Could you restate every line of the data word for word?
:: Data section ::
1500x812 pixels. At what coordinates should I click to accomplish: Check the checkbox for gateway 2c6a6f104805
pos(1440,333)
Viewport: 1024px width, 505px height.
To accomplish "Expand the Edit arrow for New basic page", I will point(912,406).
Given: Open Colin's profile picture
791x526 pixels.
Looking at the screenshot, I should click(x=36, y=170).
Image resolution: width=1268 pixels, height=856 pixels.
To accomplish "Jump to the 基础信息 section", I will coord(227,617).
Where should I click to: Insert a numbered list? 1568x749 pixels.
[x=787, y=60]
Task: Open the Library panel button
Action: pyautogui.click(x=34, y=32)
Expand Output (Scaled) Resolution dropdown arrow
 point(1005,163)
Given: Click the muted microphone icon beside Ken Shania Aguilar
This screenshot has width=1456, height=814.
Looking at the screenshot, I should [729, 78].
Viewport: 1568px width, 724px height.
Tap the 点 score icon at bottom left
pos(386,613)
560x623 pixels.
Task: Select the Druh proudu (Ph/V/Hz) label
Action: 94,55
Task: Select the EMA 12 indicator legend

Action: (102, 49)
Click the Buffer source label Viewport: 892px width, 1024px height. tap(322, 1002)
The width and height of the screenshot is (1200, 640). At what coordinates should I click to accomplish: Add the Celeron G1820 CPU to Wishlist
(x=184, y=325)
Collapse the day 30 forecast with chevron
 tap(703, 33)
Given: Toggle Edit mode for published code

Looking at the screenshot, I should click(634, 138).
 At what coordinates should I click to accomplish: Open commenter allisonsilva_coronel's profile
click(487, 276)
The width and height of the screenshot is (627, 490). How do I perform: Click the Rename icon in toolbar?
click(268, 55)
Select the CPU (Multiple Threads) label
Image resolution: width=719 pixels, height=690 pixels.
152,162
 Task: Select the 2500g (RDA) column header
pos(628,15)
:::
- **Task response**:
1500x812 pixels. At what coordinates should I click to accomplish: Check the checkbox for gateway 2c6a6f104805
pos(1440,333)
Viewport: 1024px width, 505px height.
To accomplish "Expand the Edit arrow for New basic page", I will point(912,406).
Given: Open Colin's profile picture
791x526 pixels.
Looking at the screenshot, I should click(x=36, y=170).
Image resolution: width=1268 pixels, height=856 pixels.
To accomplish "Jump to the 基础信息 section", I will coord(227,617).
Where should I click to: Insert a numbered list? 1568x749 pixels.
[x=787, y=60]
Task: Open the Library panel button
Action: pyautogui.click(x=34, y=32)
Expand Output (Scaled) Resolution dropdown arrow
 point(1005,163)
Given: Click the muted microphone icon beside Ken Shania Aguilar
This screenshot has width=1456, height=814.
Looking at the screenshot, I should [729, 78].
Viewport: 1568px width, 724px height.
Tap the 点 score icon at bottom left
pos(386,613)
560x623 pixels.
Task: Select the Druh proudu (Ph/V/Hz) label
Action: 94,55
Task: Select the EMA 12 indicator legend

Action: (102, 49)
Click the Buffer source label Viewport: 892px width, 1024px height. tap(322, 1002)
The width and height of the screenshot is (1200, 640). At what coordinates should I click to accomplish: Add the Celeron G1820 CPU to Wishlist
(x=184, y=325)
Collapse the day 30 forecast with chevron
 tap(703, 33)
Given: Toggle Edit mode for published code

Looking at the screenshot, I should click(634, 138).
 At what coordinates should I click to accomplish: Open commenter allisonsilva_coronel's profile
click(487, 276)
The width and height of the screenshot is (627, 490). How do I perform: Click the Rename icon in toolbar?
click(268, 55)
Select the CPU (Multiple Threads) label
Image resolution: width=719 pixels, height=690 pixels.
152,162
 Task: Select the 2500g (RDA) column header
pos(628,15)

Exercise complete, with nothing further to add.